▼▼▼

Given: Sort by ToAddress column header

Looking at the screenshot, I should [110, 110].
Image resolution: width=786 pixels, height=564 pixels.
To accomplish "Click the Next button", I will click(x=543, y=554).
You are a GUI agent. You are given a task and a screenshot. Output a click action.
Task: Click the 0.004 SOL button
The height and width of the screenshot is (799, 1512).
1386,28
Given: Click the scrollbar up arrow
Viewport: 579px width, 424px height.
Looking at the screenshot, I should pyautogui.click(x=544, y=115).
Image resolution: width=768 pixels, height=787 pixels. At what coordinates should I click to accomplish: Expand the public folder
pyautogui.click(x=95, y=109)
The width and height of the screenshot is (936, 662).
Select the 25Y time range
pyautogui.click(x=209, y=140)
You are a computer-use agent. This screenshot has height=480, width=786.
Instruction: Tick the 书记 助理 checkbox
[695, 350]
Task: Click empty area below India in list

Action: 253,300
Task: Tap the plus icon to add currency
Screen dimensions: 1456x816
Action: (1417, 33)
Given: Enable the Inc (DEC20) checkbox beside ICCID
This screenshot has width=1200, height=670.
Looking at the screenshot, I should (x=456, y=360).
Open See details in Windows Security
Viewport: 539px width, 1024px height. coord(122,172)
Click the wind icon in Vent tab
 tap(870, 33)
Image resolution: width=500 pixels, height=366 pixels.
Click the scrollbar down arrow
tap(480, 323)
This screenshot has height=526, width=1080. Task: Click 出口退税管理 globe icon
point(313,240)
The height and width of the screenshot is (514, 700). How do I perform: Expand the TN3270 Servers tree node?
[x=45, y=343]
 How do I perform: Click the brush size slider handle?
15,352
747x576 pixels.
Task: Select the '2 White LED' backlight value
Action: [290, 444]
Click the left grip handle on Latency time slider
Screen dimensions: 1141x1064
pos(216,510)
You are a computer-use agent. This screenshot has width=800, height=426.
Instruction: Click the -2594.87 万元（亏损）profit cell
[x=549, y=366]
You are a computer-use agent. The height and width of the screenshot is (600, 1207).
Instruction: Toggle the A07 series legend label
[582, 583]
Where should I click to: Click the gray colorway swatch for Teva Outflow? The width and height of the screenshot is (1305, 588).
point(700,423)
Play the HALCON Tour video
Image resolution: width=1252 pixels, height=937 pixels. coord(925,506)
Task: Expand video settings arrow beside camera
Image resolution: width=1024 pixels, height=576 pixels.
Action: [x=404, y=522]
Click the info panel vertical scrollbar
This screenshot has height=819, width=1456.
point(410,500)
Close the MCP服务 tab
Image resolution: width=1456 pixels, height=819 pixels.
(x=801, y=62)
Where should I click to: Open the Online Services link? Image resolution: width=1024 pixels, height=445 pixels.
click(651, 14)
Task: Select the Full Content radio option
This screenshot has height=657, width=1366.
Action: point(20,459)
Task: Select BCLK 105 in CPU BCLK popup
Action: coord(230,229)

▲▲▲

* _TASK ITEM_: Each record is to be retyped exactly as written.

* _YOUR SOLUTION_:
Given: Sort by ToAddress column header

Looking at the screenshot, I should [110, 110].
Image resolution: width=786 pixels, height=564 pixels.
To accomplish "Click the Next button", I will click(x=543, y=554).
You are a GUI agent. You are given a task and a screenshot. Output a click action.
Task: Click the 0.004 SOL button
The height and width of the screenshot is (799, 1512).
1386,28
Given: Click the scrollbar up arrow
Viewport: 579px width, 424px height.
Looking at the screenshot, I should pyautogui.click(x=544, y=115).
Image resolution: width=768 pixels, height=787 pixels. At what coordinates should I click to accomplish: Expand the public folder
pyautogui.click(x=95, y=109)
The width and height of the screenshot is (936, 662).
Select the 25Y time range
pyautogui.click(x=209, y=140)
You are a computer-use agent. This screenshot has height=480, width=786.
Instruction: Tick the 书记 助理 checkbox
[695, 350]
Task: Click empty area below India in list

Action: 253,300
Task: Tap the plus icon to add currency
Screen dimensions: 1456x816
Action: (1417, 33)
Given: Enable the Inc (DEC20) checkbox beside ICCID
This screenshot has width=1200, height=670.
Looking at the screenshot, I should (x=456, y=360).
Open See details in Windows Security
Viewport: 539px width, 1024px height. coord(122,172)
Click the wind icon in Vent tab
 tap(870, 33)
Image resolution: width=500 pixels, height=366 pixels.
Click the scrollbar down arrow
tap(480, 323)
This screenshot has height=526, width=1080. Task: Click 出口退税管理 globe icon
point(313,240)
The height and width of the screenshot is (514, 700). How do I perform: Expand the TN3270 Servers tree node?
[x=45, y=343]
 How do I perform: Click the brush size slider handle?
15,352
747x576 pixels.
Task: Select the '2 White LED' backlight value
Action: [290, 444]
Click the left grip handle on Latency time slider
Screen dimensions: 1141x1064
pos(216,510)
You are a computer-use agent. This screenshot has width=800, height=426.
Instruction: Click the -2594.87 万元（亏损）profit cell
[x=549, y=366]
You are a computer-use agent. The height and width of the screenshot is (600, 1207).
Instruction: Toggle the A07 series legend label
[582, 583]
Where should I click to: Click the gray colorway swatch for Teva Outflow? The width and height of the screenshot is (1305, 588).
point(700,423)
Play the HALCON Tour video
Image resolution: width=1252 pixels, height=937 pixels. coord(925,506)
Task: Expand video settings arrow beside camera
Image resolution: width=1024 pixels, height=576 pixels.
Action: [x=404, y=522]
Click the info panel vertical scrollbar
This screenshot has height=819, width=1456.
point(410,500)
Close the MCP服务 tab
Image resolution: width=1456 pixels, height=819 pixels.
(x=801, y=62)
Where should I click to: Open the Online Services link? Image resolution: width=1024 pixels, height=445 pixels.
click(651, 14)
Task: Select the Full Content radio option
This screenshot has height=657, width=1366.
Action: point(20,459)
Task: Select BCLK 105 in CPU BCLK popup
Action: coord(230,229)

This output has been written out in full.